Ha accoltellato quattro volte al petto l’ex moglie e poi l’ha accompagnata al pronto soccorso, prima di fuggire con il figlio adolescente che aveva assistito all’aggressione. Un uomo di 47 anni è stato fermato dalla polizia con l’accusa di tentato femminicidio e portato in carcere. È accaduto a Roma, nell’abitazione dell’uomo a Fontana Candida, nella zona sud della Capitale.
La donna era andata a casa dell’ex marito per recuperare alcuni effetti personali. Secondo quanto ricostruito dagli investigatori, una volta entrata sarebbe stata prima aggredita verbalmente. L’uomo avrebbe poi preso un coltello e l’avrebbe colpita quattro volte al petto.
Resosi conto della gravità delle ferite, il 47enne avrebbe portato l’ex moglie in auto al pronto soccorso, insieme al figlio adolescente presente durante l’aggressione. Dopo averla lasciata alle cure dei sanitari, si sarebbe però allontanato con il ragazzo.
Secondo una prima valutazione dei medici, i fendenti non hanno avuto conseguenze mortali soltanto per circostanze fortuite. Una volta ripresa conoscenza, la donna ha raccontato agli investigatori quanto accaduto e ha riferito anche di precedenti episodi di violenza, alcuni dei quali si sarebbero verificati davanti ai figli minorenni.

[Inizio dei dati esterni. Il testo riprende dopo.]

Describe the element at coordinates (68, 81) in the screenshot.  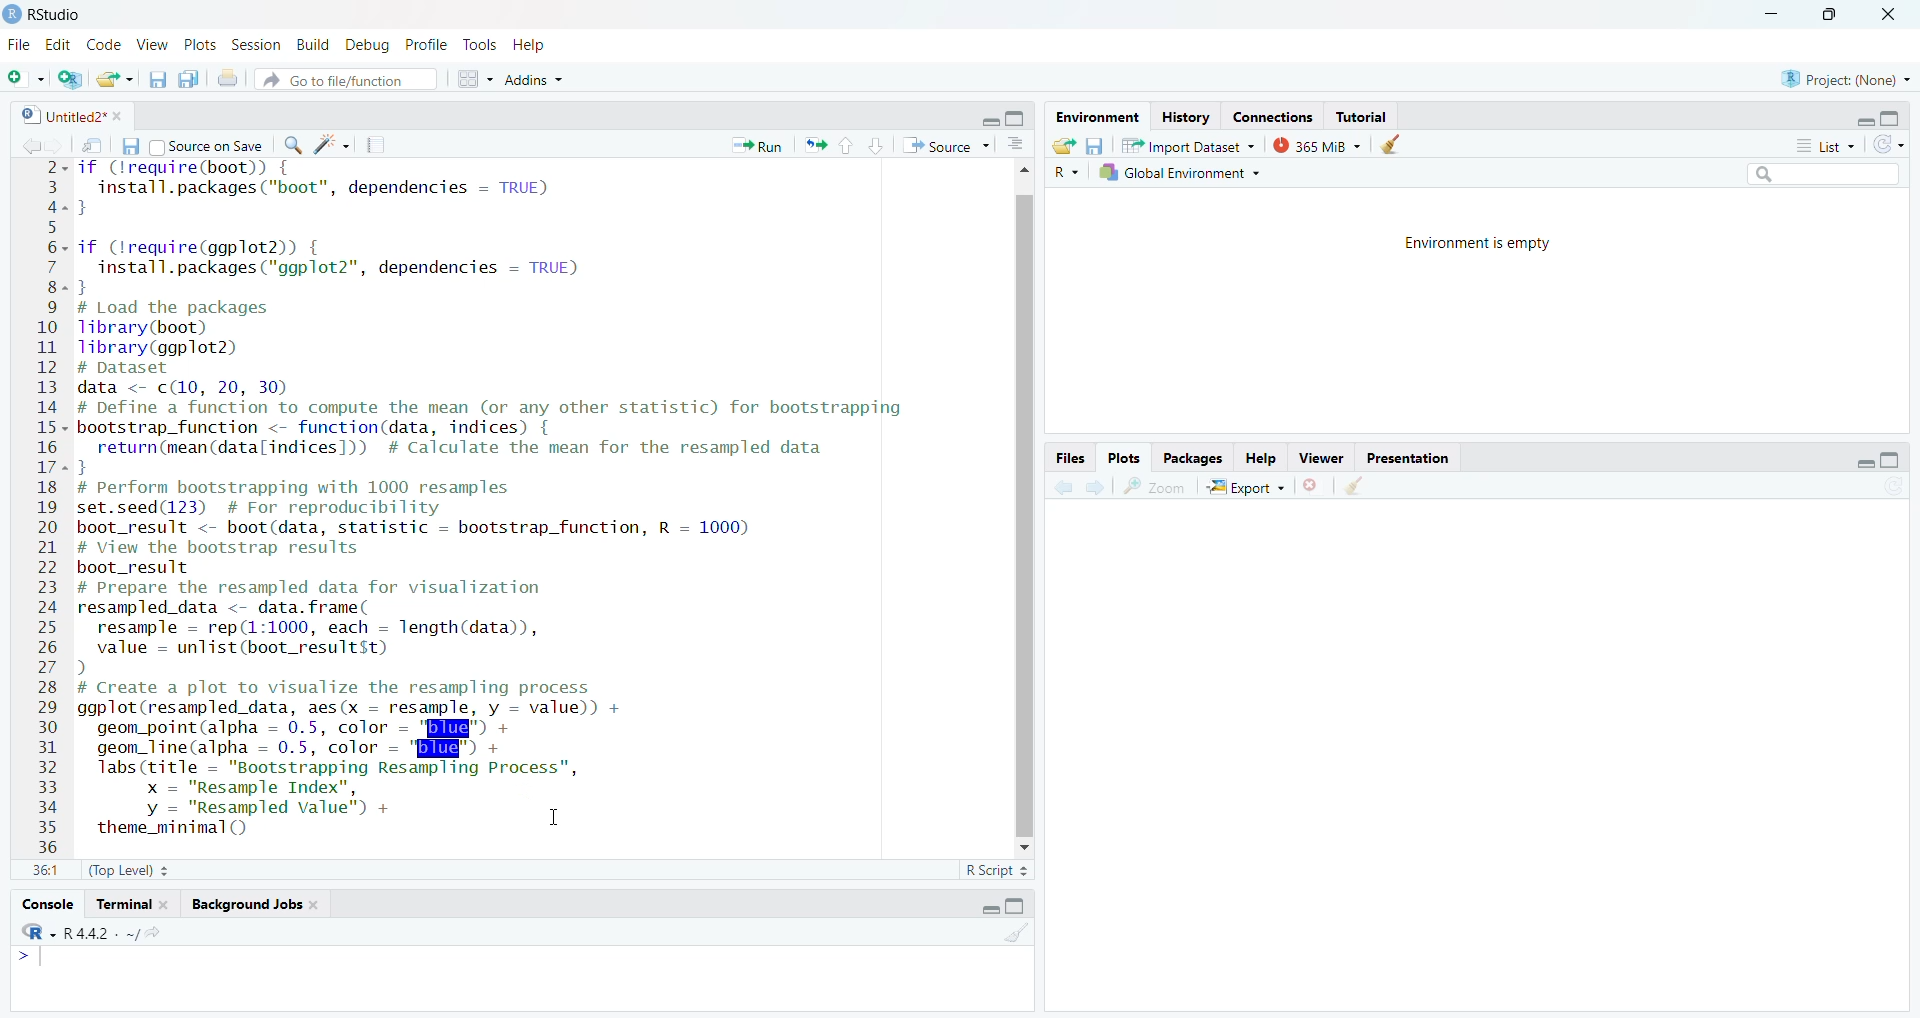
I see `create new project` at that location.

Sono così scattate le ricerche dell’uomo, andate avanti per circa sette ore. Nel tentativo di sottrarsi alla polizia, il 47enne avrebbe manomesso il dispositivo satellitare installato sulla sua automobile.
La vettura è stata individuata poco prima della mezzanotte a Torvajanica, sul litorale romano. Gli investigatori hanno atteso fino a quando hanno visto l’uomo e il figlio tornare verso l’auto e sono intervenuti.
All’interno del veicolo sono stati trovati una valigia con alcuni indumenti e dei farmaci. Nell’abitazione di Fontana Candida, invece, la polizia ha sequestrato un coltello sporco di sangue.